The US and China will grant visas valid for up to a decade to visitors between the two countries under a deal announced by US President Barack Obama.

Mr Obama said the move would "benefit everyone," speaking during a high-level summit of Asian business leaders in Beijing, known as Apec.

Visas between the two countries were previously valid for only one year.

China-US relations have been rocky amid increased US presence in the Pacific and concerns over cyber espionage.

But on Monday, Mr Obama told the Asia-Pacific Economic Cooperation (Apec) chief executive summit that the US welcomed the rise of a "prosperous, peaceful and stable China".
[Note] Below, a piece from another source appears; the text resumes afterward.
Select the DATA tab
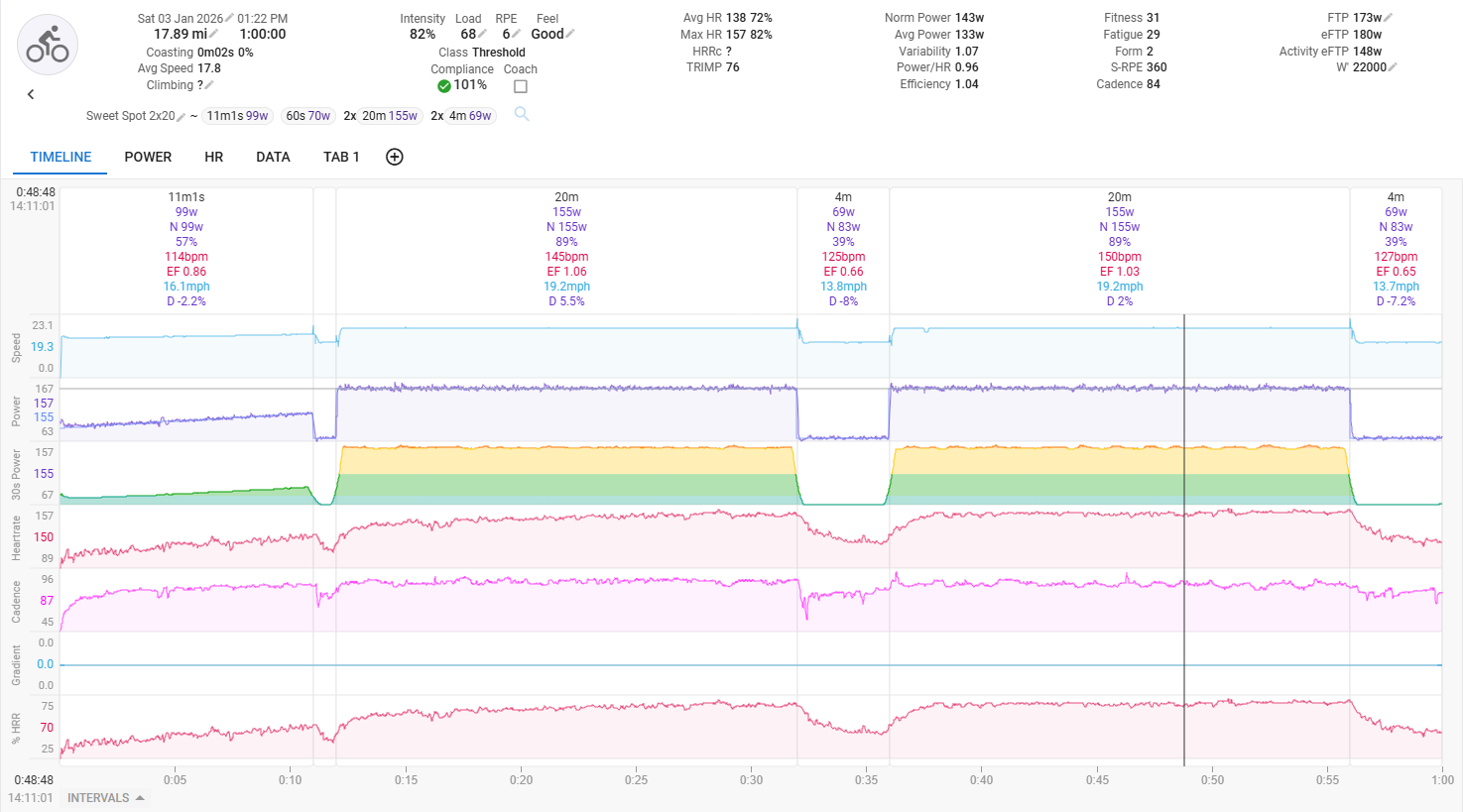pos(273,157)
"We want China to do well," Mr Obama said.

"We compete for business, but we also seek to co-operate on a broad range of shared challenges and shared opportunities."
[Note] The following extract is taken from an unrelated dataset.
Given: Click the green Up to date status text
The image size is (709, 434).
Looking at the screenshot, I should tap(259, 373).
Under the new visa rules, set to take effect on Wednesday, student visas will be valid for five years, while business and tourist visas will be valid for 10 years.

The deal will not change how long a traveller will be allowed to stay in the US or China, but how long the visas are valid for entry.

The US will also continue to require an in-person interview as part of the application for a visa.

Image copyright Reuters
Image caption President Barack Obama said the US would continue to press issues like cyber theft
Image copyright European press agency
Image caption The Asia-Pacific Economic Cooperation (APEC) 2014 Summit goes on until 11 November
Image copyright AP

White House officials said they hoped the deal would bring more Chinese visitors and spending to the US.

"Chinese travellers cite ease of visa policies as the second most important factor in deciding where to travel, behind only cost," the White House said in a statement.

"A competitive visa policy is needed to secure our place as the chosen destination for millions of Chinese travellers."

About 100 million Chinese travelled abroad last year, but less than 2% spent time in the US.

Despite Mr Obama's upbeat message in announcing the visa changes, he reiterated that America would continue to press China on a number of issues including cyber espionage, currency manipulation and human rights.

"We're not going to stop speaking out on behalf of the things that we care about," Mr Obama said.

He and Chinese President Xi Jinping are expected to meet later in the summit.